Materials and Methods: It was a Prospective study. The study was carried out during the Period from March 2020 to January 2022. Sample size included 30 patients. Informed consent will be taken from all the patients included in the study.
Results: A total of 30 patients were included in my study. In this study, the majority of the patients were > 60 year of age (40%). The youngest patient was 30yrs, and the oldest was 84 years. The mean age (59.2 years). The mean GCS was 8 in patients with LOC, 8.36±0.74 in those with altered sensorium, and 9.5±3.78 in patients with seizures. The GCS was comparatively better in patients with weakness (12.14±2.79) and headache (15).
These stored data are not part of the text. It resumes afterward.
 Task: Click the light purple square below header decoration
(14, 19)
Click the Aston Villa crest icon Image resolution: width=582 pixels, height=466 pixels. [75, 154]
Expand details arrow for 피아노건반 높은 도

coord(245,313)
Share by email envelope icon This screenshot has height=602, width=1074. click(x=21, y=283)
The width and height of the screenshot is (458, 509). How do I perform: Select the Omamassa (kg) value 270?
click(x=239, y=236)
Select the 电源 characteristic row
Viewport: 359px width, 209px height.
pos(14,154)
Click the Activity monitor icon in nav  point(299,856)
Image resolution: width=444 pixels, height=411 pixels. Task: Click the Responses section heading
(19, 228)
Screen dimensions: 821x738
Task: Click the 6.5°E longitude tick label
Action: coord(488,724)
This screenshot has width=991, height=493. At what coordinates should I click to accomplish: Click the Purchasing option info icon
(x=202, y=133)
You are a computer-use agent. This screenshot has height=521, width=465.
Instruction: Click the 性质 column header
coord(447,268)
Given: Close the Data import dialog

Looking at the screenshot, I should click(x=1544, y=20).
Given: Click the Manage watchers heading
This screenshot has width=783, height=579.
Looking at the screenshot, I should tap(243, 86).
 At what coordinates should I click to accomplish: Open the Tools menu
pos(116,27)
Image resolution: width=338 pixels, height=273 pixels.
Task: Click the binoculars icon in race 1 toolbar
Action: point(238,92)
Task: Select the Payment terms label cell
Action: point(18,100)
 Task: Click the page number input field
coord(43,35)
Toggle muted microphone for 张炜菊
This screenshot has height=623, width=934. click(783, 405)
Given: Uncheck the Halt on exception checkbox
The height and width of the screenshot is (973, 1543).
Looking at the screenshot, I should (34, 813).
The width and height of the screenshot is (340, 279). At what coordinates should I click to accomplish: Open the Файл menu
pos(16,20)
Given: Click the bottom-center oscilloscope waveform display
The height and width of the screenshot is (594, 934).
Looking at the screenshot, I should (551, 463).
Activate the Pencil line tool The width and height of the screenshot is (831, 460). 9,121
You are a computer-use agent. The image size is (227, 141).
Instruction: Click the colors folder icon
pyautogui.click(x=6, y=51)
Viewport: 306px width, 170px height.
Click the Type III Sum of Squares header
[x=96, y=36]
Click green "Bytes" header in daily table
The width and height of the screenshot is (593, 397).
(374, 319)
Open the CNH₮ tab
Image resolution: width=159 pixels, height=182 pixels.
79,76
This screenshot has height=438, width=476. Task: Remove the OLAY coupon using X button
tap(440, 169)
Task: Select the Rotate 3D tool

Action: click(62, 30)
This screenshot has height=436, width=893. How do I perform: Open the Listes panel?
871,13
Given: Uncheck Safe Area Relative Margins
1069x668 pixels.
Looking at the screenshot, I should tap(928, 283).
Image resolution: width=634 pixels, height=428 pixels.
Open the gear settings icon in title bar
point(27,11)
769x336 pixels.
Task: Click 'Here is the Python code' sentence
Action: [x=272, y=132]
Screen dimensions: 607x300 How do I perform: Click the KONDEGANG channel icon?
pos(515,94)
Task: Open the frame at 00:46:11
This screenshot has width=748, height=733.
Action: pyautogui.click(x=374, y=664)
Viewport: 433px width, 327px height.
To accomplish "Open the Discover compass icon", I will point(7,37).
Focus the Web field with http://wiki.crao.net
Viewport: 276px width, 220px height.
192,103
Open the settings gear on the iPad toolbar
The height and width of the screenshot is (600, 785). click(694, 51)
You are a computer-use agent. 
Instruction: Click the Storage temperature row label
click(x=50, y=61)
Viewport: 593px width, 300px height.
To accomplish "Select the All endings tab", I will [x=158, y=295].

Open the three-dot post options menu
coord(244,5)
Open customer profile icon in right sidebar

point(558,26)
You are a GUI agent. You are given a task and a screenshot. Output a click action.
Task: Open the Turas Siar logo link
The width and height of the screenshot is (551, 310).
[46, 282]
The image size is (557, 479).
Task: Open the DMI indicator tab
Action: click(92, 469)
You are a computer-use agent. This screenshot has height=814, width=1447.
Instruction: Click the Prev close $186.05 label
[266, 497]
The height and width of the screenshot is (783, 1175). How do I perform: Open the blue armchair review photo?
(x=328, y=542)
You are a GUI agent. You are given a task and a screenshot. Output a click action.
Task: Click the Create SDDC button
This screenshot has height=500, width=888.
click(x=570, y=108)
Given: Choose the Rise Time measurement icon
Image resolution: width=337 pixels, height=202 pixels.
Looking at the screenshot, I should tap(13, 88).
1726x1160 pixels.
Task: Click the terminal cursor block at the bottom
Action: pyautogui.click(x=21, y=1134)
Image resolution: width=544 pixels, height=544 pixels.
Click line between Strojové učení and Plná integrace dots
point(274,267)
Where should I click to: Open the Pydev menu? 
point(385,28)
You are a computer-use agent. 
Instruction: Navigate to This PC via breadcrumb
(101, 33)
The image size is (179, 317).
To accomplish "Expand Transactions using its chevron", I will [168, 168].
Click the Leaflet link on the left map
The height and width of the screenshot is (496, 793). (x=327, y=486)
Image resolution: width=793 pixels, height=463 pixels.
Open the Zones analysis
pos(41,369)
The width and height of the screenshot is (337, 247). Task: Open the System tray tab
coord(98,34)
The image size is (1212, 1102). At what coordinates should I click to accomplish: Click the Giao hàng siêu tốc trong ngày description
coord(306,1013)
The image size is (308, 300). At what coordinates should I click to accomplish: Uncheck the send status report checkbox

In the present study 40% of pt came with GCS 13- 15, and 36.6% came with GCS 9-12. In the present study out of 30 patients, 17 patients (56.7%) had right side involvement, 12 patients (40.0%) had left side involvement and 1 patient (3.33%) had bilateral involvement. More than 95% of patients had FTP involvement. Out of 31 scans, 74.1% of patients had a homogenous type and 22.5% had a layered type appearance on CT.
Conclusion: All patients are managed with burr hole tapping and placement of a subperiosteal drain. On further follow-up, around 2 to 3 months, SDH is completely resolved in all 29 patients and no recurrence of CSDH is noted.